Code is cheap. Decisions aren't.
Code used to be the expensive part. It isn’t anymore - I produce more code in a day than I used to in a week. Decisions are - what to add, what to leave out, when to stop, when the thing is done instead of just bigger.
Most of this I learned by getting it wrong first.
What changed
When code was expensive, every line had to justify itself. The friction of producing it was doing a lot of design work for free.
That friction is gone. An LLM will scaffold the abstraction in two seconds. It will add the wrapper, suggest a generic where you had a concrete, add a config option for the case you mentioned offhand. None of these moves cost anything anymore. So none of them get the design pause they used to.
It’s easier to add than to think. The cost of typing the thing is gone. The cost of deciding whether it should exist didn’t go anywhere - it just stopped getting paid.
Small wrong decisions don’t stay small
You add a thin wrapper around a library. Just one - to make testing easier, or to swap implementations later, or because the API is slightly awkward. A month later there’s a wrapper around the wrapper. Six wrappers in, the bottom of the stack is unreachable. Nobody calls the library directly. The original reason for the first wrapper is gone, and nobody knows it.
You add a nullable column for one edge case. Just that one case - fine. Now every read site handles null. Months pass. New code assumes the field can be null. To make it required, you write a migration to narrow down the nulls - and you can’t write it until you’ve decided what to fill them with and found everything still putting nulls in.
Each of these, on its own, is easy to live with. That’s the problem. They’re everywhere - like needles on a Christmas tree, none of them weighing anything, but the tree is full of them, and at some point you can’t move it without losing half on the floor. Speed degrades. Dev speed degrades. Robustness degrades. Not because of any one decision. Because of the texture of all of them.
The new kind of legacy
Now imagine you’re new to a project. You open the codebase and everything is clean. Layers separated. Tests at every level. Logging structured. You can’t find anything to fault.
The old advice - when you inherit a project, look for the bad code and fix it - doesn’t help here. There is no bad code. Every individual file is a textbook example. The thing you have to learn to see is harder: the fit between the code and the problem it’s supposed to be solving. And here, there isn’t one. Most of this code doesn’t need to exist. The whole architecture is solving problems the system doesn’t have.
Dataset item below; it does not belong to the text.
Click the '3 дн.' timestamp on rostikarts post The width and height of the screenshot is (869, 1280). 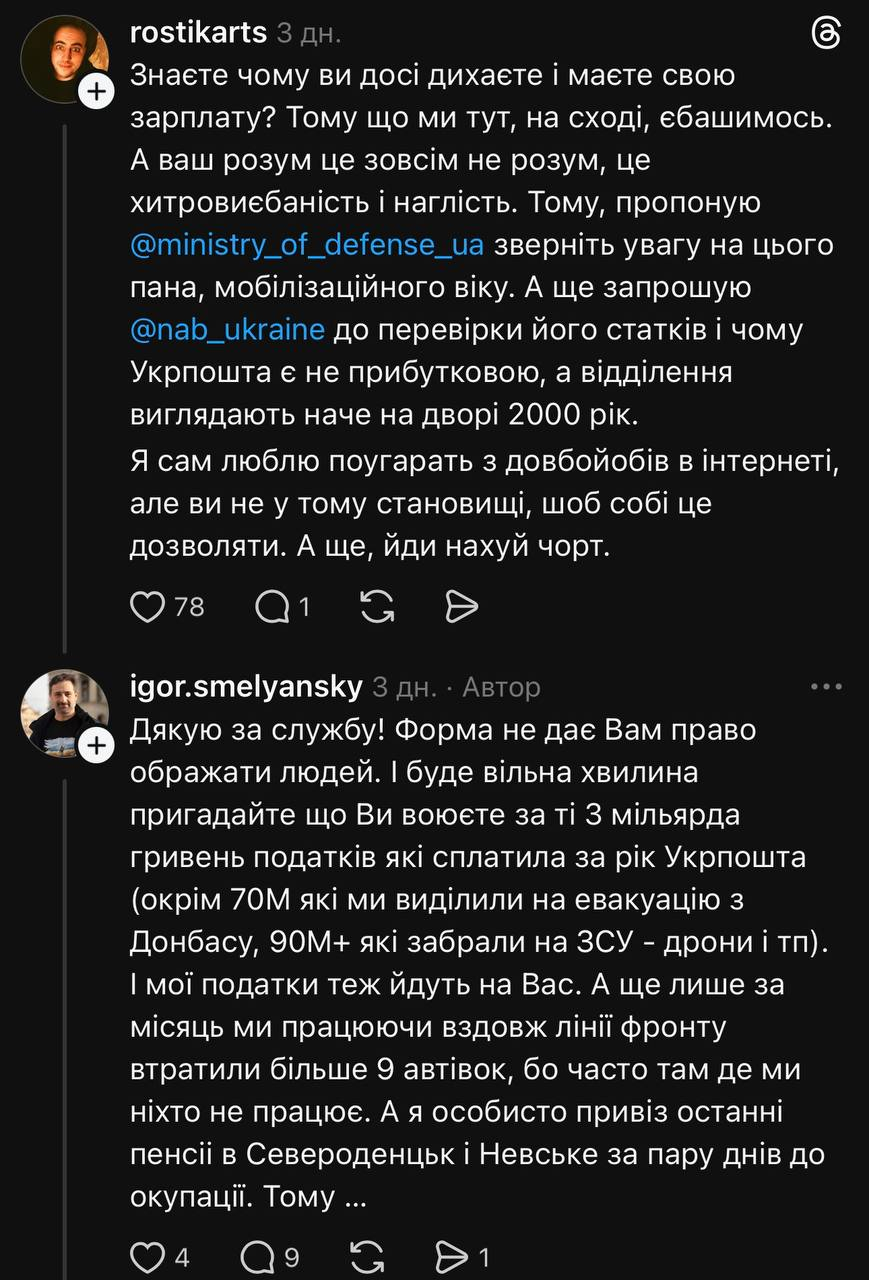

You used to need to recognize bad code. Now you also need to recognize too good code - every piece correct in isolation, the whole thing wildly oversized for what it does. The right move isn’t a refactor toward better practices. It’s a refactor toward a worse, simpler solution that actually fits. That’s a much harder reflex to develop, and it cuts directly against everything a “good engineer” gets praised for.
What’s actually expensive
The work is holding the whole requirement in your head while you build. Not the part you’re touching this hour - all of it. What does the system actually need to do? What does it not need to do? Where does 0.99 matter and where is 0.7 fine? What’s the smallest thing that could answer the actual question?
Most of the discipline is not adding. Saying no to the wrapper. Saying no to the service. Saying no to the optional field, the flag, the hook, the abstraction “for later.” Asking, every time something wants to be added: does this pay rent? If not, leave it out.
The cost
This is slower. It’s lonelier. There are fewer screenshots. Your peers will write more impressive PRs. The agent will keep suggesting the bigger move and you’ll keep declining. The reward, when you get it, is a system that’s small and fast, that does what it was supposed to do, and that you can still understand a year from now.
Code is cheap. Decisions aren’t. The expensive part now may be in the things you don’t build.